A série de reportagens do GDI/RBS sobre as compras da Secretaria Municipal de Educação de Porto Alegre pegando “carona” em licitações de outros municípios, é um caso exemplar de como funciona o ecossistema de comunicação.
Embora o GDI, por cacoete monopolista, se auto-atribua o mérito de ter “revelado” o assunto, o caso, na verdade, prova como a diversidade dos meios é fundamental para a circulação das informações de interesse social.
Em maio de 2022, o prefeito Sebastião Melo autorizou por decreto as compras de “carona” para atender a “necessidade de celeridade das adesões pretendidas pela Smed”.
A Smed poderia fazer compras aderindo ao pregão de licitações semelhantes feitas por outros municípios.
Nenhum repórter investigativo atentou para esse decreto e a “carona” que a Smed podia pegar para fazer compras sem licitação. Faltou o release.
As compras de material recreativo e educativo pegando carona em editais de licitação de outros municípios começaram em junho de 2022 .
Foram 11 operações até dezembro, num total de 73,5 milhões, segundo apurou agora o GDI.
Tampouco chamou atenção de qualquer repórter a causa de toda a pressa para “acelerar gastos públicos” : recursos do orçamento que a Secretaria de Educação não conseguira executar “por conta da pandemia”. Por que a Secretaria da Educação não consegue gastar os recursos previstos no orçamento, quando é flagrante e generalizada a carência em todas as escolas?
Nem os materiais adquiridos às pressas e acumulados em galpões e depósitos chamaram a atenção. Faltou o release.
Foram as pequenas editoras de Porto Alegre que trouxeram a público as primeiras informações, em denúncias nas redes sociais, no final do ano passado, mostrando inclusive foto dos livros comprados e que estavam empilhados nas escolas. Blogs e sites independentes repercutiram a denúncia, o vereador Jonas Reis discursou na Câmara pedindo esclarecimentos à Smed. Em resposta assinada por Melo, a Prefeitura minimizou o fato: justificou a compra simplesmente reproduzindo textos extraídos do site da empresa que vendeu os livros.

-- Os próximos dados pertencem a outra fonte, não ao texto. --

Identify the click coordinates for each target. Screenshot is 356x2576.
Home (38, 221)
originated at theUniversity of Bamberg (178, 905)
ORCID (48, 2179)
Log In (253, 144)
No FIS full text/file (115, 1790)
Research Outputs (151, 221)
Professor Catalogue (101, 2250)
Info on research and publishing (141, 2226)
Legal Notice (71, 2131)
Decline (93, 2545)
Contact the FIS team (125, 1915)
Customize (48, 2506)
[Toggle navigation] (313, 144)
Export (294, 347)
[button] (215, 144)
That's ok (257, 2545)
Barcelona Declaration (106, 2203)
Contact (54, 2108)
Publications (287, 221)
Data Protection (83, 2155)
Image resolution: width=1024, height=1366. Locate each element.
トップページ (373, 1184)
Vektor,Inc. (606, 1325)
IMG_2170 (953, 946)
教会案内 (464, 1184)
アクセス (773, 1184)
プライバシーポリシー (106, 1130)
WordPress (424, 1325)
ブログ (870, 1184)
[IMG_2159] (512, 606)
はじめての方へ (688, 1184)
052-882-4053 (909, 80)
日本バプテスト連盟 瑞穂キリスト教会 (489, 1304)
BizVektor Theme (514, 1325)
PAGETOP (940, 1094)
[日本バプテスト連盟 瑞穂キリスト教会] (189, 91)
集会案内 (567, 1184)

No dia 16 de dezembro, o repórter Demétrio Jorge, do Matinal, deu o furo: “Prefeitura comprou 9 milhões em livros de empresa investigada pelo TCU”. Relatava que os diretores das 98 escolas municipais foram surpreendidos com a chegada dos livros, sobre os quais não foram consultados.
A Smed havia comprado 230 mil exemplares ao preço de R$ 41 o exemplar, pegando carona numa licitação feita em Sergipe. As obras, sem relação com o plano pedagógico das escolas, iam desde clássicos, como Machado de Assis, até quadrinhos de Calvin & Haroldo.

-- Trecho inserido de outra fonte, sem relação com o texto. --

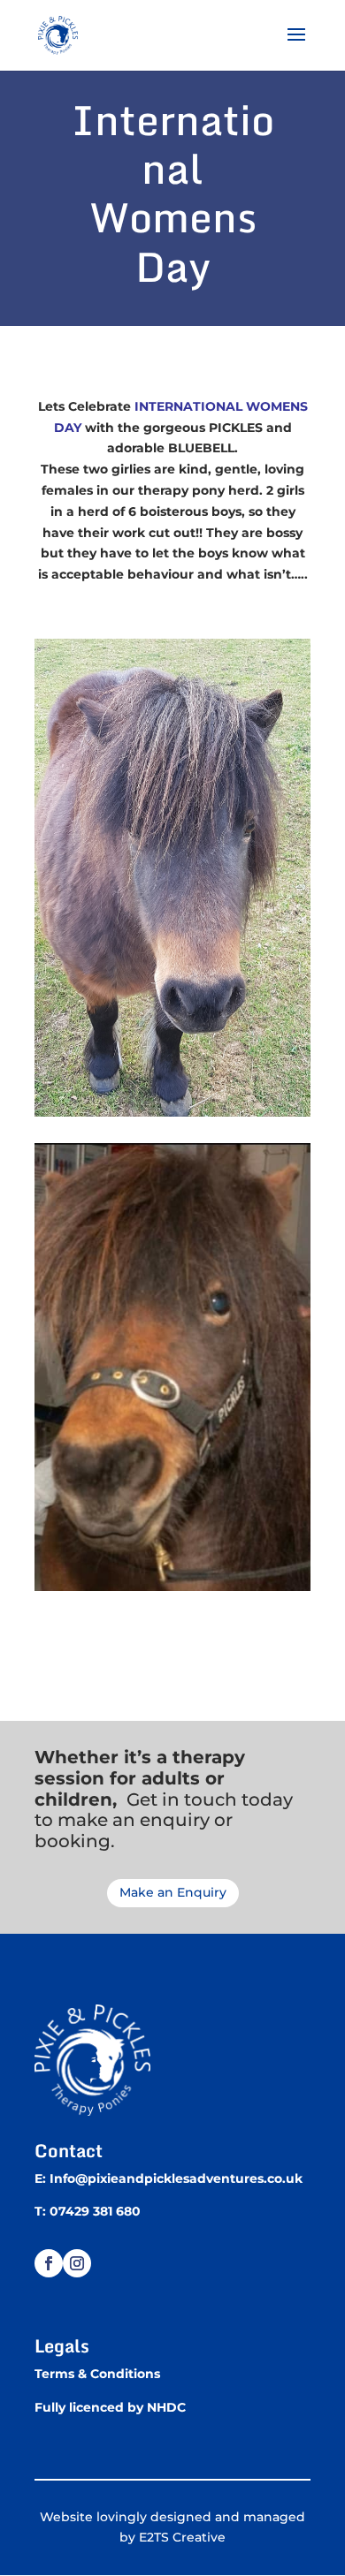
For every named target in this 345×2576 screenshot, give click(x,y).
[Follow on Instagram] (77, 2263)
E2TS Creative (182, 2537)
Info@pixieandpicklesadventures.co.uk (176, 2178)
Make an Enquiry (172, 1892)
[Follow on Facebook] (48, 2263)
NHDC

A reportagem constatou que a Smed pegara carona num “ônibus” com outras 15 prefeituras que compraram um pacote de 4 milhões de livros. Mais grave: de um único fornecedor, a empresa Inca Tecnologia, de Curitiba, que desde maio de 2020 estava sob investigação do Tribunal de Contas da União, por suposto sobrepreço numa licitação de aventais.

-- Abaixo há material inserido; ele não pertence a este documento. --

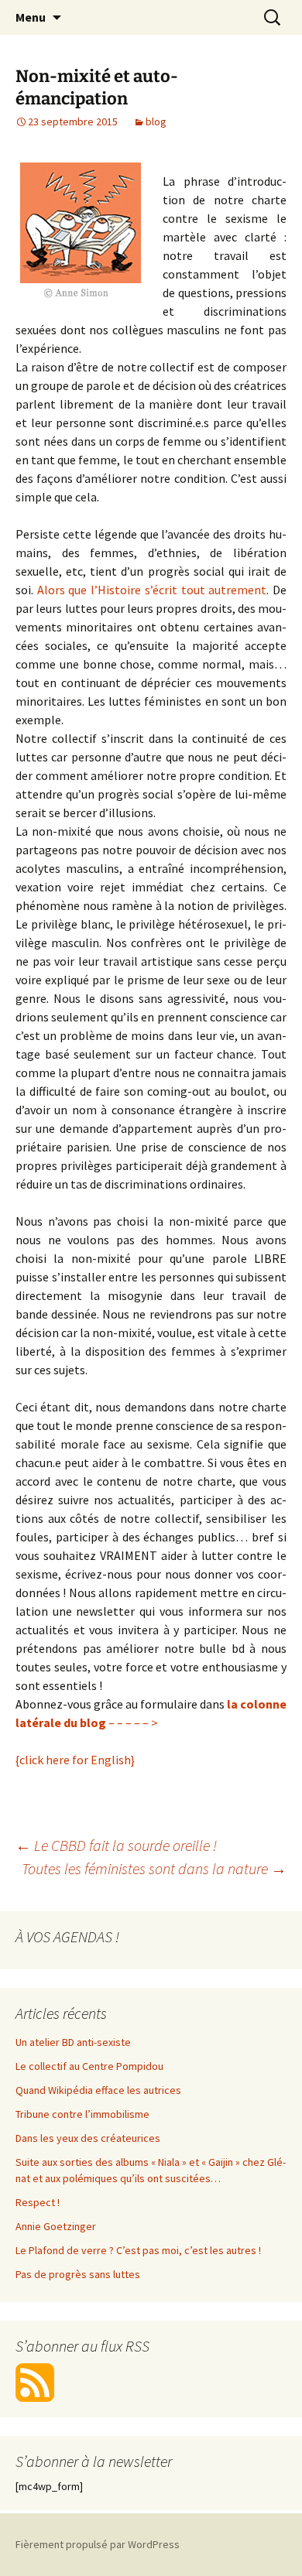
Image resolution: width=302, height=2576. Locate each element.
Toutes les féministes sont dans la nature (154, 1868)
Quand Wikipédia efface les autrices (98, 2090)
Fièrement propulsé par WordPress (97, 2544)
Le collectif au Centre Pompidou (89, 2066)
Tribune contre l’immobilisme (82, 2114)
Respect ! (37, 2202)
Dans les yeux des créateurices (87, 2138)
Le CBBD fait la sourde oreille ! (116, 1845)
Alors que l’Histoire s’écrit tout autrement (152, 589)
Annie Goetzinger (55, 2226)
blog (156, 121)
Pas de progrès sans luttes (77, 2274)
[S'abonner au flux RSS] (34, 2382)
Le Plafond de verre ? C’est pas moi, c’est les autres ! (138, 2250)
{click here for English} (75, 1759)
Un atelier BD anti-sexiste (73, 2042)
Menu (30, 17)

A partir daí, começou a ganhar força na Camara Municipal a proposta de uma CPI para esclarecer o assunto das compras sem licitação.
No dia 5 de junho*, vendo que a CPI era inevitável, o prefeito Sebastião Melo se antecipou e orientou sua bancada a pedir uma CPI sobre as “caronas”. A oposição protocolou o seu pedido no mesmo dia.
No dia 6, o GDI/RBS entrou no assunto. A série de reportagens, assinadas por Adrian Irion e Carlos Rollsing, revela a amplitude do caso. E por sua repercussão obrigou o prefeito a reagir.
A linha da investigação privilegia o enfoque do “desperdício do dinheiro público”, mostrando os materiais acumulados em escolas e até depósitos alugados, como se o problema se reduzisse a uma pane logística, que o prefeito resolve criando uma “força-tarefa” para que o material chegue às escolas e aos alunos.
A pertinência e a licitude das “compras de carona”, a licitação em que um único fornecedor vendeu 4 milhões de livros para várias prefeituras, tudo isso fica pouco esclarecido e relegado a segundo plano.
Ainda há muito a apurar. As compras da Smed são apenas metade das 21 operações via carona feitas pela Prefeitura de Porto Alegre.
Nota da redação: Na primeira versão do texto saiu 5 de dezembro a data do prieiro pedido da CPI. O correto é:5 de junho.